This post was originally published in the Washington Business Journal’s WBJBizBeat Blog. | Washington Business Journal
Something seems to be occurring behind the scenes of China’s economy. In June, the Chinese central bank allowed interest rates to spike before quickly reversing course.
In mid-July, the central bank scrapped some controls on interest rates, allowing banks to price loans without central bank interference. This policy allows Chinese banks to compete on loan pricing, which some analysts believe could lower lending rates.
As China’s economy decelerates to a level not seen in two decades, lower rates could help revive the economy. Presumably, this will encourage more lending to private companies without government interference that has favored lending to large, state-owned companies.

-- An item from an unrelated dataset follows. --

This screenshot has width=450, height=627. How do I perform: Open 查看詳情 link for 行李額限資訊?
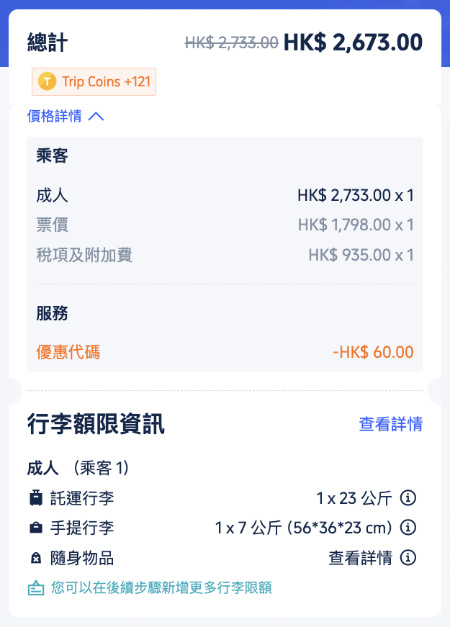(390, 424)
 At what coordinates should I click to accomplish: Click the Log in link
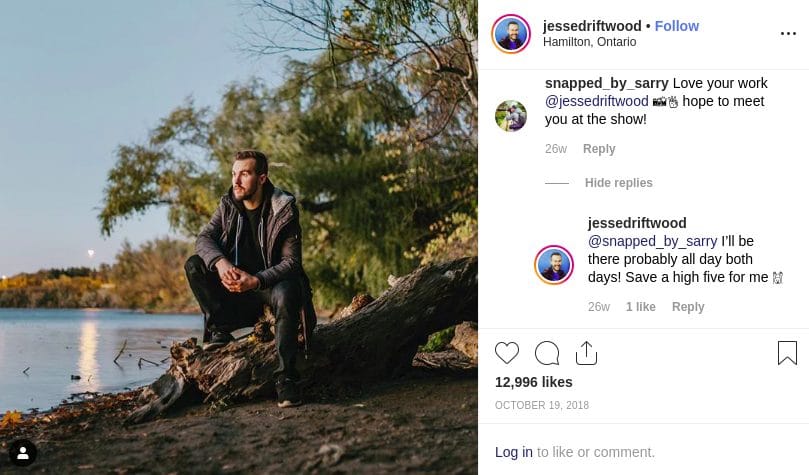(x=514, y=452)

This is a first step away from a government focused on an infrastructure-built economy to a more self- sustaining economy. Government controls on interest rates and a ceiling on deposits meant large banks could lend with significant profit margins and cheap rates to big companies, leading to projects in rails, roads and airports.
Investment was 48 percent of Chinese GDP in 2011, a sizeable percentage compared to most countries. Zhang Gaoli, a deputy to Premier Li Keqiang, recently called for measures to support exporters, technology firms and small-to-mid-size businesses in an effort to boost growth.
At the same time that China is trying to jump-start its economy and implement reforms, inflation has picked up. In June, inflation bounced to a four-month high, 2.7 percent. This was an increase over May’s 2.1 percent rate. These consumer inflation numbers are occurring despite falling producer prices. The June producer price index fell for the 16th consecutive month, demonstrating an underlying weakness in the economy and the potential for deflation.
Investors should expect continued volatility with downside risk as the Chinese economy tries to engineer growth while implementing reforms. A slowing China has negative impacts on the global economy and, potentially, on companies who have bet a significant portion of their future growth on China. China is no longer on the one-way track it has been on for the past 20 years.